Vendredi dernier, une partie de la presse s’est distinguée à l’occasion de la journée d’action des syndicats FGTB et CGSLB. Il y avait longtemps que l’on avait plus assisté à un tel déferlement antisyndical. Tous les poncifs étaient repris en chœur par des éditorialistes complaisamment cités en boucle par les radios. « Cauchemar », « galère » pour illustrer les conséquences de l’action mais surtout « grévitude idéologique », « artillerie lourde » pour qualifier le mouvement de protestation.
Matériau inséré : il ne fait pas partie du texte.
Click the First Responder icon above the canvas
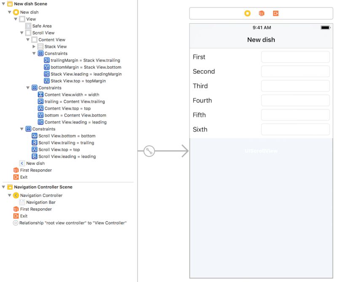337x282 pixels. click(x=261, y=13)
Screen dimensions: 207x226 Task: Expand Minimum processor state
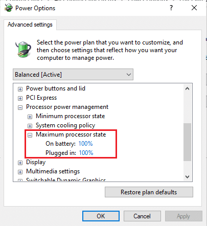coord(30,117)
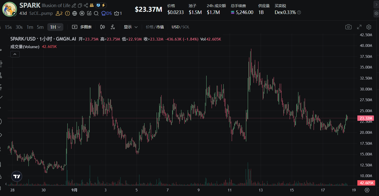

A côté des éditorialistes libéraux traditionnellement antisyndicaux, La Libre Belgique s’est particulièrement distinguée dans la vague conservatrice reprenant, pour l’occasion, ses accents d’antan : tout était bon pour vilipender les syndicats évidemment irresponsables . De quoi rasséréner le patronat qui évoquait, lui, une « erreur historique » des organisations des travailleurs.
Photo FGTB Metallos
On vit un moment paradoxal. Alors que la crise a mis en évidence la faillite du capitalisme financier, les remèdes et les valeurs du modèle libéral continuent à dominer outrageusement les discours ambiants. Et si l’on veut parler d’idéologie, en l’occurrence c’est bien la promotion de ce discours qui s’exprime dans ce registre. On peut mettre en cause la communication syndicale ou la manière dont les dirigeants des organisations ont accepté un accord interprofessionnel qui a été ensuite récusé par la base, on peut déplorer la division syndicale mais les raisons de la protestation devraient être évidentes aux yeux des commentateurs les moins avertis. Le refus des augmentations salariales ( au-delà des misérables 0,3 %) alors que la reprise s’exprime dans plusieurs secteurs et que de nombreuses entreprises renouent avec la profit, parfois d’une manière spectaculaire, les menaces réelles sur l’indexation automatique des salaires relancées via l’Union Européenne, la précarisation de l’emploi sont autant de réalités qui justifient non seulement un « malaise » ( comme le consent pudiquement « Le Soir » de ce samedi) mais la mobilisation et la colère du monde du travail qui a déjà, on ne répétera jamais assez, payé une première fois le prix de la crise.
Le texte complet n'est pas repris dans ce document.